# TASK DIRECTIONS
Within the records that follow, restate exactly the lines from the line with "Where should I" down to the line with "Task: Open the Cookies tab", including both. Omit the pictures.

# MATERIAL FOR THIS TASK
-=-=-

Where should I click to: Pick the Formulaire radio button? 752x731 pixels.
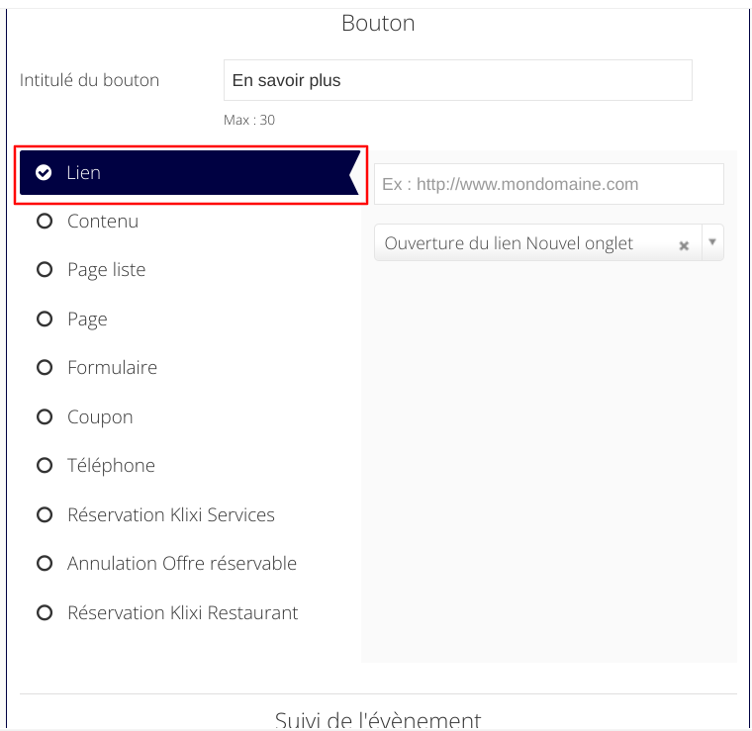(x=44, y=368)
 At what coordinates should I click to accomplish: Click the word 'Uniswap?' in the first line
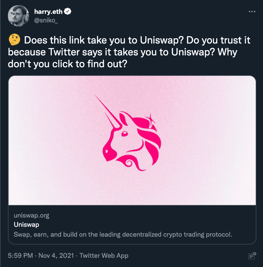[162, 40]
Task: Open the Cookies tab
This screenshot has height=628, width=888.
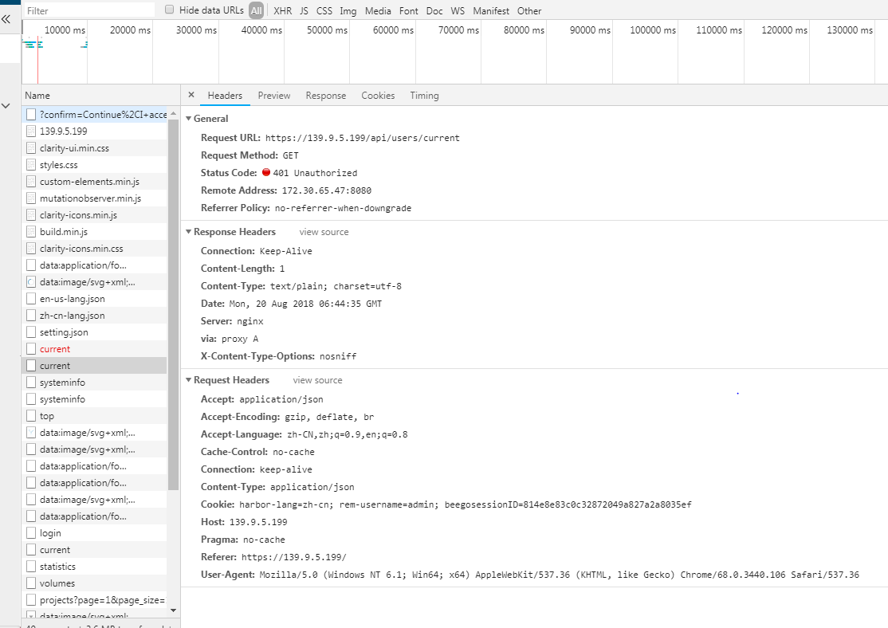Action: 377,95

-=-=-

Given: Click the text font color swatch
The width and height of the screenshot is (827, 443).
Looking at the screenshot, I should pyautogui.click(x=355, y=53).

-=-=-

# SOLUTION FOR THIS TASK
Where should I click to: Pick the Formulaire radio button? 752x731 pixels.
(x=44, y=368)
 At what coordinates should I click to accomplish: Click the word 'Uniswap?' in the first line
[162, 40]
Task: Open the Cookies tab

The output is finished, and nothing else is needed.